I think a good case could be made that a competent commander would have realized that the perimeter of the Alamo was much too large for the number of defenders at hand. Therefore that commander would have pre-designated alternate or suplementry positions in the event the primary positions became untenable. John Myers Myers mentioned that the doorways of all of the rooms leading off of the interior of the plaza were fortified with earth fill between stretched cowhide. I have always thought that strange because it would limit normal access, and have never read it anywhere else. If it were true however it would point to some measure of pre-planning for a fall back once the outer perimeter was breached. It may well be that these blocked doorways were the product of work carried out on 5 March as related by Joe. This is the 20th Century trained, 21st Century mind speaking here. Unfortunately that does not easily translate into the 19th Century mindset of an untrained commander. It is common sense though, so I don't think it is too far a reach.
Perhaps there was a complete tactical disintegration on the north wall. Perhaps there was a period of resistance followed by a rather hasty retreat. The two are different, but easily mistaken one for the other. I guess my bottom line here is that I think we rush to judgment if we assume that the north wall or any other of the break-in that Gary lists were the actual tipping point.
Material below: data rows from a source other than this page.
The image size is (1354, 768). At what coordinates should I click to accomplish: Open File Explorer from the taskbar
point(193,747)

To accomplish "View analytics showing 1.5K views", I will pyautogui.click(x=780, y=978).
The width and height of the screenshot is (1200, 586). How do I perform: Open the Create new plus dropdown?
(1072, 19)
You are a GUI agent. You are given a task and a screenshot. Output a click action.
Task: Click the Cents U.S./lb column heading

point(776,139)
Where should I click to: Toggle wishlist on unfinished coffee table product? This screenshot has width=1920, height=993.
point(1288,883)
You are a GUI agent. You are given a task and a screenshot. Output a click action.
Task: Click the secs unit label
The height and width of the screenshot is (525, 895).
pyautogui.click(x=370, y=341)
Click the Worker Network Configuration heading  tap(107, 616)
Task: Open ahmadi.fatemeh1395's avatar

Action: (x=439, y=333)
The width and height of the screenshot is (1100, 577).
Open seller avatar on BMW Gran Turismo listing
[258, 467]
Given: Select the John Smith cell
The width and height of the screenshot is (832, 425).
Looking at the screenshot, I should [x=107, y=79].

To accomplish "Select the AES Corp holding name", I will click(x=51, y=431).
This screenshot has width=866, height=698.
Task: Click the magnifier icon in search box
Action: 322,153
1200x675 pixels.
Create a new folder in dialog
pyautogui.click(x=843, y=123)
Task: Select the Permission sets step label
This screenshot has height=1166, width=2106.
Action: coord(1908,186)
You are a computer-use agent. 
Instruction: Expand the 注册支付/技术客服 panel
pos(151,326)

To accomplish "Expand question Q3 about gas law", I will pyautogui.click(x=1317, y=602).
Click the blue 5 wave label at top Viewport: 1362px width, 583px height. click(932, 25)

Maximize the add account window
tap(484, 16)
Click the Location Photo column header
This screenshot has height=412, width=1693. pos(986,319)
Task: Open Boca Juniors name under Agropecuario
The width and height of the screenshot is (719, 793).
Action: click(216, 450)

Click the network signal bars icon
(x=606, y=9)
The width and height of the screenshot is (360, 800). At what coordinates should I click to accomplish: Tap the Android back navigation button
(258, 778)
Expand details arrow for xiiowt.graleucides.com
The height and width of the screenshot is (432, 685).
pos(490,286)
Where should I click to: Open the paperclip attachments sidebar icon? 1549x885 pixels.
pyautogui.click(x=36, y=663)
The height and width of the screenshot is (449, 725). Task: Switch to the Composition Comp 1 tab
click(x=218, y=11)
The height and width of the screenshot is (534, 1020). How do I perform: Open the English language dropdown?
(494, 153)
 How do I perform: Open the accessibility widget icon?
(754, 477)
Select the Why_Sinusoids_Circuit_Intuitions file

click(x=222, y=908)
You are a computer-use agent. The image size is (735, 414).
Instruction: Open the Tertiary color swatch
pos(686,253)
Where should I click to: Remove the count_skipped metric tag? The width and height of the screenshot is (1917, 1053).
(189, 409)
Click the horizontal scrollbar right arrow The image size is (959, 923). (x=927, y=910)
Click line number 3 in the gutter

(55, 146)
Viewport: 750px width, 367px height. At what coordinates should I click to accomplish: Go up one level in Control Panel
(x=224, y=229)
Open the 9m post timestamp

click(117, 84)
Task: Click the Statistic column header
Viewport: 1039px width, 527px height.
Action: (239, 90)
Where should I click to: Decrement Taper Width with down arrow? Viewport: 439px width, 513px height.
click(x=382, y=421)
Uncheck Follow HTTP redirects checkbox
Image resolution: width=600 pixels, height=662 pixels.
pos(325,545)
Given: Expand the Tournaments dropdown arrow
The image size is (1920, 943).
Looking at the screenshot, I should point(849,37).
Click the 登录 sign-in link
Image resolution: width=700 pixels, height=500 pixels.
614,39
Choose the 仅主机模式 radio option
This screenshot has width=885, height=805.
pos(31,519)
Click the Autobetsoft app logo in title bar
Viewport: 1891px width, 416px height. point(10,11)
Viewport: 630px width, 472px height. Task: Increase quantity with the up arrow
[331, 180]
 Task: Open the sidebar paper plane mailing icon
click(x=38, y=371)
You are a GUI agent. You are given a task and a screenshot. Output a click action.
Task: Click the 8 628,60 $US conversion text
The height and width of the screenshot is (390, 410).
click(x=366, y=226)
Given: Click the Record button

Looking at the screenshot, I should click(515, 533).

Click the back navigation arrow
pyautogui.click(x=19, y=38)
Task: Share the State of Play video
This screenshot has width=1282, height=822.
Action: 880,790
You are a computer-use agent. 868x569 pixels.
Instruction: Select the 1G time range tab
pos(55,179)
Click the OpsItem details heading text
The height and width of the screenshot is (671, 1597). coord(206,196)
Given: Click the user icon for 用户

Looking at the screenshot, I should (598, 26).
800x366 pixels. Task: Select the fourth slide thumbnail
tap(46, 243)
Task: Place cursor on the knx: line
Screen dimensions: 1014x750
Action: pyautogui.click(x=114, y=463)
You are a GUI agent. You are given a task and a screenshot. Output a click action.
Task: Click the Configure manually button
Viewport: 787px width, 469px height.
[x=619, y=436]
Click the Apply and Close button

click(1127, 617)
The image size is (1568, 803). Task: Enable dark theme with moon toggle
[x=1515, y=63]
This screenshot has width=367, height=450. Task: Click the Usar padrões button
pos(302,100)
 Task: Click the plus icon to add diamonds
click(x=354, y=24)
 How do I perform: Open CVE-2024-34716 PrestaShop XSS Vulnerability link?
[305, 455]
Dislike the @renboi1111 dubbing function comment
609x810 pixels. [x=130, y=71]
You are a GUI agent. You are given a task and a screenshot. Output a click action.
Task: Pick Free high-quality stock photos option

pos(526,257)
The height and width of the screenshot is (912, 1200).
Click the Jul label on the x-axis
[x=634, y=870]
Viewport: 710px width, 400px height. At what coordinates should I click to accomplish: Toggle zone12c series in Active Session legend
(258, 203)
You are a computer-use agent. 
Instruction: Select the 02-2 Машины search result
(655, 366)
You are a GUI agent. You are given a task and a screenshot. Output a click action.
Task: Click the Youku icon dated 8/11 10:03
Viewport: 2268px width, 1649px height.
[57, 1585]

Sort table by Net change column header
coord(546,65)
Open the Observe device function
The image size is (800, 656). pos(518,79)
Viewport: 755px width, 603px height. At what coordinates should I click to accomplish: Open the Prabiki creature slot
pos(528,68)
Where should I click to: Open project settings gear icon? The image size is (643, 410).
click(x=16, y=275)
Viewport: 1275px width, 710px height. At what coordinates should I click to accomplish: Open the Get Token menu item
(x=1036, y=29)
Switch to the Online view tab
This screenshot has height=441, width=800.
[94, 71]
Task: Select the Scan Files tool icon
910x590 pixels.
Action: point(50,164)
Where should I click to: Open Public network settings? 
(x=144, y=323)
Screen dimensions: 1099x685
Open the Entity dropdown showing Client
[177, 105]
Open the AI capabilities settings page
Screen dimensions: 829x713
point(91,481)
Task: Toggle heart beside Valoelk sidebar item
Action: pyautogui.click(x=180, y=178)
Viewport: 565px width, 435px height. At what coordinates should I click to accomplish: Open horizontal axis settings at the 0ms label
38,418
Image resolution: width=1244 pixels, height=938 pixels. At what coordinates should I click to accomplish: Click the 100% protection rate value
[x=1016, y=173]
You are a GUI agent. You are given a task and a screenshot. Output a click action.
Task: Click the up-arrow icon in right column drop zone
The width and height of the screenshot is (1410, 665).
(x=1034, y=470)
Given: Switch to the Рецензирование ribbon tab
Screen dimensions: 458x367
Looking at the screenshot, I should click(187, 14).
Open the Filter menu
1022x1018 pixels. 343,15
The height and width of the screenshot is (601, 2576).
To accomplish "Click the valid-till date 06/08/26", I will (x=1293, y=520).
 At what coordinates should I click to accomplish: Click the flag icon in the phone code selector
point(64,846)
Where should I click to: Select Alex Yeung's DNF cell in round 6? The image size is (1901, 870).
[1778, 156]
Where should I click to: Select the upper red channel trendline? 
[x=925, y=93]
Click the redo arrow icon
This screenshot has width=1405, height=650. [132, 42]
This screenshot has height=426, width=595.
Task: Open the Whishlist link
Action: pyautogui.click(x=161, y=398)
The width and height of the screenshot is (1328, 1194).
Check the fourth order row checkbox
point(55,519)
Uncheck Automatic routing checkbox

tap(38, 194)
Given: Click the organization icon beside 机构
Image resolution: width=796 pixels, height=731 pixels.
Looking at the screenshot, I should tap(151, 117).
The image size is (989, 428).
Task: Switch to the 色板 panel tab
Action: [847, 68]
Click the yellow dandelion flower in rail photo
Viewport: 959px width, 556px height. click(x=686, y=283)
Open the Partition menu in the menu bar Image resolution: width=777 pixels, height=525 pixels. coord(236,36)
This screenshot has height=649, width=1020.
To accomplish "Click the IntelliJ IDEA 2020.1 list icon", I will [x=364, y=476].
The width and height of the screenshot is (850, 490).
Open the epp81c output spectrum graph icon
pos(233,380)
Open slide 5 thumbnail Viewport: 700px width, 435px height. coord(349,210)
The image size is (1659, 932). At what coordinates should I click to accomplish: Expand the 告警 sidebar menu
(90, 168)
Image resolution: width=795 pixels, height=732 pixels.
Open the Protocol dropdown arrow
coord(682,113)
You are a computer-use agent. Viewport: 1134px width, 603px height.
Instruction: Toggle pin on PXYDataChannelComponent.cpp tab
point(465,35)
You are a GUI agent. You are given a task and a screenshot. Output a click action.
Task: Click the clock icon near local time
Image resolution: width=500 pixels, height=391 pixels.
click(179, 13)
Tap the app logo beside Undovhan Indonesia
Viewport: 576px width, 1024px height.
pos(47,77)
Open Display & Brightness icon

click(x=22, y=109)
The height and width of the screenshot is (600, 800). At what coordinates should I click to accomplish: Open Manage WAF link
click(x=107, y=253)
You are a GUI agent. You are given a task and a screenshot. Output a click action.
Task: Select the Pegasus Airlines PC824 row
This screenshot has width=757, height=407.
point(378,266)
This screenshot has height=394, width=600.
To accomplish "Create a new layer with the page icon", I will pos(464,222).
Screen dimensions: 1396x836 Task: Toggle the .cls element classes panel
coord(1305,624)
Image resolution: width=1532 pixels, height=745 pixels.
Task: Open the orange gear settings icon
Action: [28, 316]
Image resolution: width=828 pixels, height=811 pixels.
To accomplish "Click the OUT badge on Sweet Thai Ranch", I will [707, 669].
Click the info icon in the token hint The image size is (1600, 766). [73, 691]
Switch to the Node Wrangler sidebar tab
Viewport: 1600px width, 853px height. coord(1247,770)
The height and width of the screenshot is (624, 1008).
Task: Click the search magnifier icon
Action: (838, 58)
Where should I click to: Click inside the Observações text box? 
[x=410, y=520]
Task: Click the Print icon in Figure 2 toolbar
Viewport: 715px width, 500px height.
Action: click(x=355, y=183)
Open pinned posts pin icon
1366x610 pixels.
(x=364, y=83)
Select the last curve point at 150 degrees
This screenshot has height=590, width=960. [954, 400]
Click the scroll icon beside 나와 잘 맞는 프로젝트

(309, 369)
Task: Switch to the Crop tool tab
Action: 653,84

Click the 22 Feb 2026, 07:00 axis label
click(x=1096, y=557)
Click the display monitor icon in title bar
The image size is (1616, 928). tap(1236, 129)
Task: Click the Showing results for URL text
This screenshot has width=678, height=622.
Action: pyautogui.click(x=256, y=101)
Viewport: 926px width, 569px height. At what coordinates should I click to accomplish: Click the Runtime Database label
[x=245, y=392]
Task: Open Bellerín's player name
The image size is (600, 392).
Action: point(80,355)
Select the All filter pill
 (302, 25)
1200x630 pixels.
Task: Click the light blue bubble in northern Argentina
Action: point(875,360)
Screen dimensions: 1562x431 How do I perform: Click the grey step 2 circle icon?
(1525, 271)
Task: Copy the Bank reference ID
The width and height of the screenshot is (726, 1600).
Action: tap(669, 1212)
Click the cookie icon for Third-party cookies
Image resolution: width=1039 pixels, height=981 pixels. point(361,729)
I urge all of you to read an account of Company E, 7th Marines on 28 November 1950 at Chosin. You will be amazed at the similarities between that action and the Alamo. In fact it almost reads like an Alamo without walls. Company E was vastly outnumbered. Platoon positions were overun. The company commander and his XO were both killed early on trying to prevent a tactical disintegration. Somehow though they came together and held. A lot was due to pre-planning. A lot was due to outstanding leadership on the part of company officers and NCO's. And a lot was due to superior firepower overcoming superior numbers. Alamo scholars will come away with more than a few "if onlys".
The only "If only" that matters though is the quality of competent leadership of the Alamo garrison and the amount of pre-planning they did, before we can absolutely conclude that a tactical disintegration took place, if so where it took place, and was it a complete one time event or a series of smaller events in series with one another.
It also may be well to point out that tactical disintegration can happen to well trained forces who are not outnumbered. The Old Guard at Waterloo is a prime example.
Gary: If you want to discuss indian accounts of LBH post on the Custer Again and we can go at it. By the way I don't disagree with your premise, only in the way that some have taken these accounts out of context leading them to what I believe are errors of conclusion. I shall stand by and I am sure Allen will join the fracus.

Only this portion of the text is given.